Dedim, odadan içeriye giren Isabell' le şaşıp kaldım, göz altları morarmış, gözleri şişmiş, teni soluklaşmıştı. Yatakta yanımdaki yerini bulduğunda ona sarıldım,
"Ne oldu Isabell?"
Dedim, endişelenmiştim.
"Terk edildim."
Dedi. Onu kendime daha çok bastırdım bu duygunun nasıl hissettiğini biliyordum, ellerimde hissettiğim yaşlarla ağladığını fark etmiştim.
"Nasıl hissettiğini biliyorum. Çok boktan bir duygu."
***
Simay
Berk şu an İngiltere'deydi. Acaba Deniz ne yapıyordu? Çok merak ediyorum doğrusu...
Yavaşça ayaklarımı harekete geçirdim, o kadar yavaş yürüyordum ki kaplumbağa yanımda hızlı kalırdı. Oh tabii ben bu kadar üşengeç olunca, kendim gibi de arkadaş bulmuştum doğrusu. Caddede biraz ilerledim ve sağ köşeye döndüm karşıma bir kız çıkmıştı, sarı saçları ve mavimsi gözleri ile ben bile dönüp bakardım. Kız tam geçiyordu ki yere kapaklanmıştı, hemen yanına gittim ve onu yerden kaldırmaya çalıştım. Sonunda ayağa kalkabilmişti.
"Kusura bakma, son günlerde çok başım dönüyor."
"Önemli değil, hastaneye uğra bence."
Dedim, gerçekten güzel kızdı ve yere kapaklanması biraz komik olmuştu.
"Uhm, bu arada ben Buse."
Dedi ve elini uzattı, uzattığı elini sıktım.
"Bende Simay."
Diye yanıtladım ve ekledim.
"Nereye gidiyorsun?"
Sonuçta kız başım dönüyor demişti ve ben burada böyle bırakırsam vicdanım sızlardı.
"Ben parka gidiyordum, orada biraz oturacaktım."
"Beraber gidebiliriz istersen?"
Diye sordum, çok moralsizdi ve ağlamışa benziyordu, pek üstelemedim birde ben moralini bozmayayım. Bir gün merakımdan başıma her türlü şey gelecek.
***
Isabell de bana katılmış çikolataları tüketiyorduk, açtığımız korku filmi yüzünden tabiri caizse altıma sıçmıştım.
"Kapat şunu kapat!"
Diye çığırdım resmen, adamın yüzünü televizyon ekranına aniden yaklaştırdıklarında meyve suyumda korkudan dökülmüştü. Üstüm başım batmıştı, tuvalete artık bir ay boyunca gidemem.
"Deniiiz!"
Diye bağırarak yanıma geldi Isabell korkudan bende bağırdım, rengim kaçmıştı yahu.

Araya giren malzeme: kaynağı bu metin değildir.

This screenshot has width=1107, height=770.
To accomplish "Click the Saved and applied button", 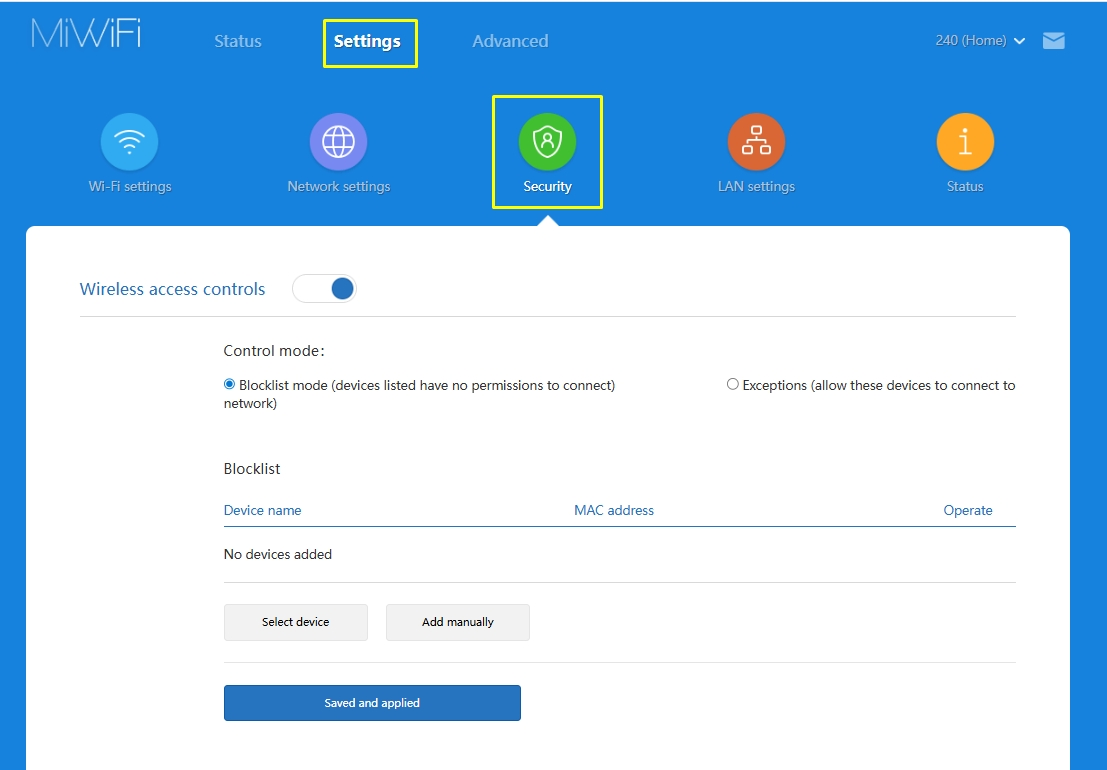I will point(372,703).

"Zıkkım ye inşallah! Ben nasıl tuvalete gideceğim ya!"
Dedim bende, hâlâ film devam ediyordu. Ben bu gece sağ çıkarsam iki rekat şükür namazı kılacağım be!
Yere serdiğimiz yorgan ve yastığa daha da sokuldum. Of! Ben artık öldüm.
"Isabell?"
Dedim, filme odaklanmıştı
"Hı?"
"Benim üzerimi değişmem lazım."
Dedim meyve suyu falan dökülmüştü sonuçta. Ayaklandı ve dolabından bir tişört çıkarıp bana verdi, lekelenmiş tişörtümü odanın ne tarafına fırlattıysam göremiyordum çünkü karanlıktayız gibi. Tişört üzerime tam uymuştu, yavaşça yere çöktüm ve filme odaklandım.
***
Eve girecektim ama annemlerin bu gece evde olmaması da bir fırsattı sonuçta. Önce Isabell'in odasına uğrayacaktım sonra da gidip uyuyacaktım, yorgundum.
Acaba Deniz ne yapıyordur? Diye geçirdim içimden, ama ne yapabilirdi ki. Kızı bıraksam yedi yirmi dört uyurdu! Eskisi gibi...
Kapıyı açtım ve yavaşça içeri girdim, kapıyı kapattıktan sonra montumu portmantoya astım, susamıştım. Mutfağa girdim ve arıtmayı açıp suyun bardağı doldurmasını bekledim.
Bir saniye... Yukarıda cinayet mi işleniyor lan!
Dolu bardağı tezgaha bırakıp merdivenlerden çıkmaya başladım.
"Allah kahretsin seni ne yapıyorsun! Çık oradan çık!"
Isabell bağırınca bende korkmuştum bu nasıl sestir?
"Isabell ben lavaboya gidiyorum, sana burada iyi korkular."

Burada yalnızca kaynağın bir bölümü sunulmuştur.